───── Texto apresentado
O monumento ao jesuíta António Vieira, em Lisboa, e o debate sobre a “conquista” e a colonização portuguesas das terras americanas

Autores

  • Pedro Cardim

DOI:

https://doi.org/10.34913/journals/lingualugar.2021.e524

Palavras-chave:

Ameríndios, Colonização, Jesuítas, Brasil, Portugal

Resumo

Neste ensaio é apresentada uma reflexão crítica sobre um monumento recentemente erigido em Lisboa dedicado ao jesuíta António Vieira. Na sua primeira parte argumenta-se que tal escultura pouco diz sobre a “conquista” portuguesa das terras dos povos ameríndios e a imposição de uma forma de dominação que assentou na menorização, política e jurídica, dos indígenas. Na segunda parte do artigo argumenta-se que António Vieira se identificava com esse sistema de dominação e que pouco fez para o modificar de uma forma substantiva. Tal constatação serve, acima de tudo, para situar o jesuíta nos quadros culturais e políticos do seu tempo, e não para o julgar. Na terceira parte estabelece-se uma relação entre este monumento dedicado a Vieira e a persistente visão benigna da colonização portuguesa de terras americanas, asiáticas e africanas. No final, defende-se que, na atual sociedade portuguesa, há um crescente interesse por uma compreensão mais crítica, plural e justa do passado colonial.
──────────
O que fazer: Continue, por favor, o texto sobre o monumento a António Vieira em Lisboa, a partir da última frase mostrada.
───── Informação fornecida
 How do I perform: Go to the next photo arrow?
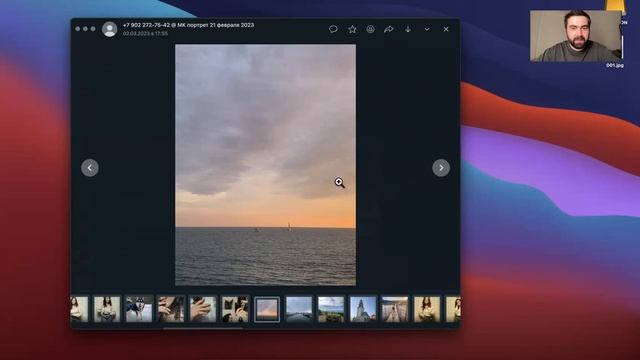[x=441, y=168]
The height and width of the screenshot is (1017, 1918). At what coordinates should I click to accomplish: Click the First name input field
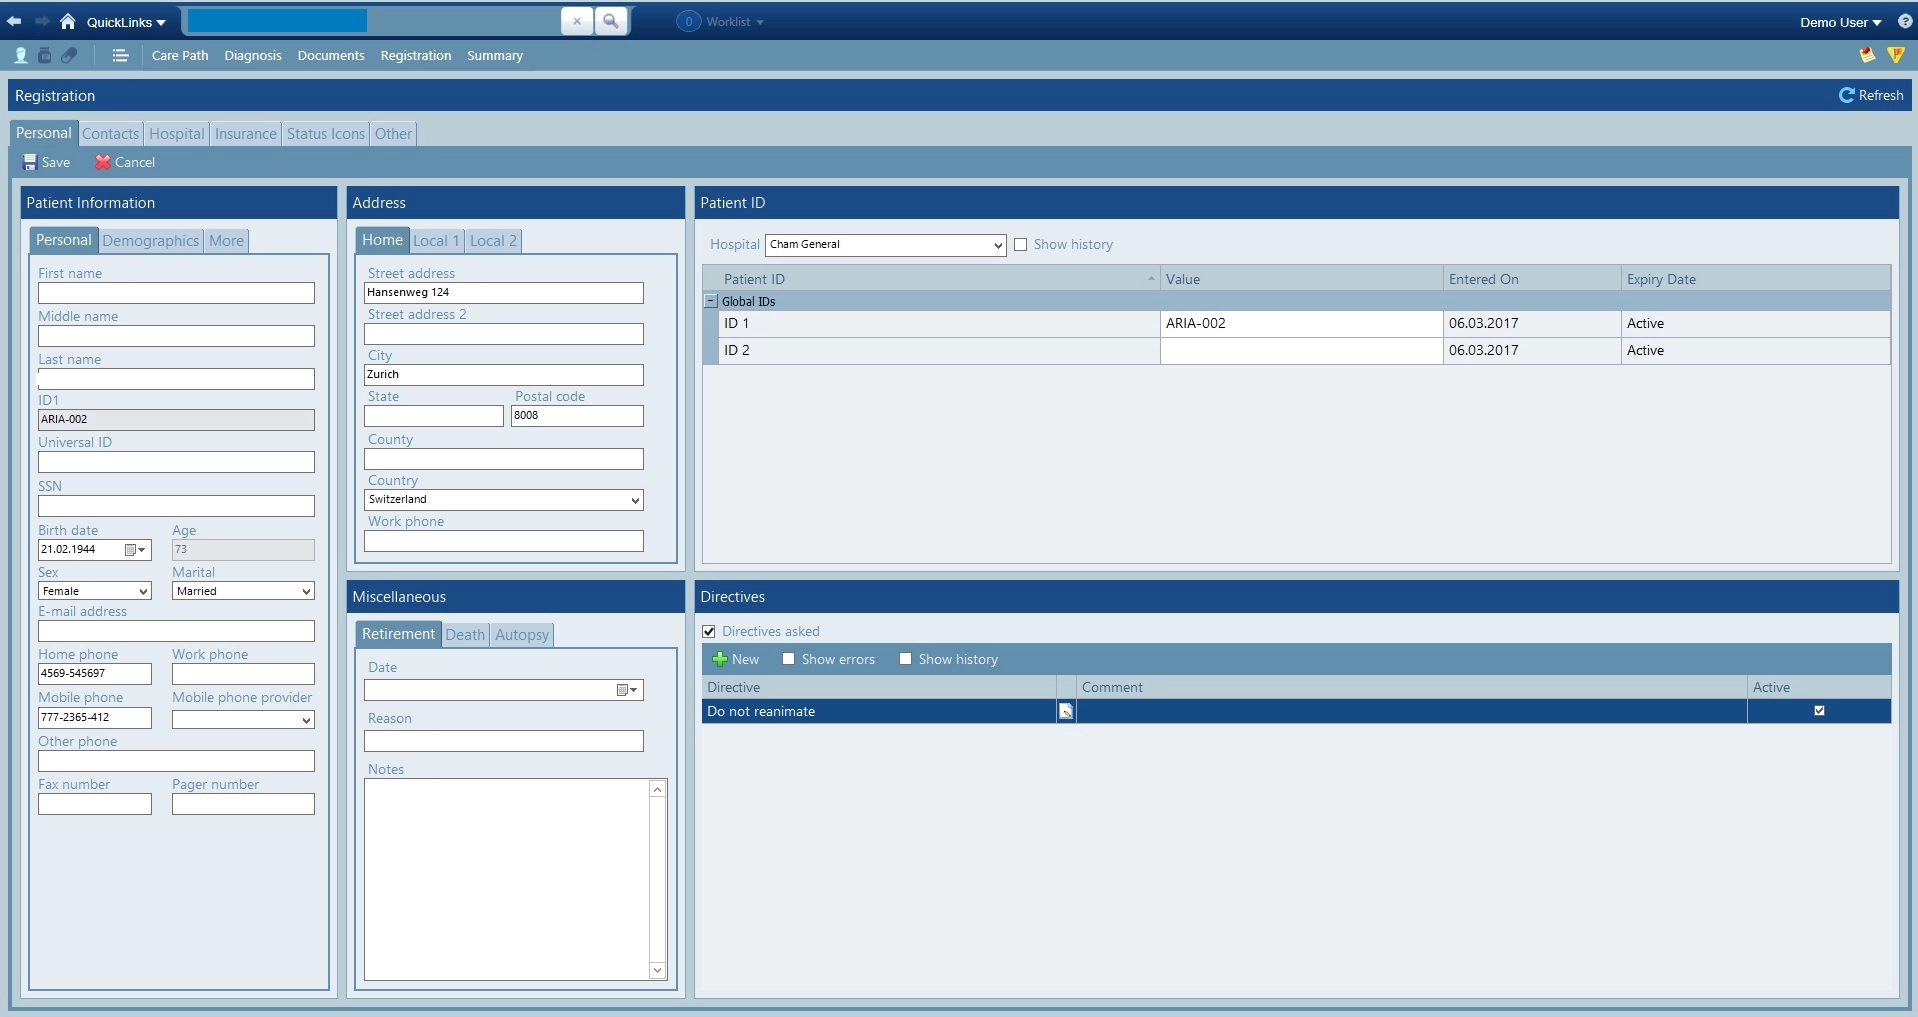coord(176,293)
──────────
Resposta ao exercício:
Biografia Autor

Pedro Cardim

Pedro Cardim (Lisboa, 1967) é professor associado do Departamento de História da Universidade Nova de Lisboa e investigador do CHAM - Centro de Humanidades da mesma universidade. Dedica a sua investigação à história ibérica dos séculos XVI a XVIII, bem como à colonização da América pelos portugueses e espanhóis.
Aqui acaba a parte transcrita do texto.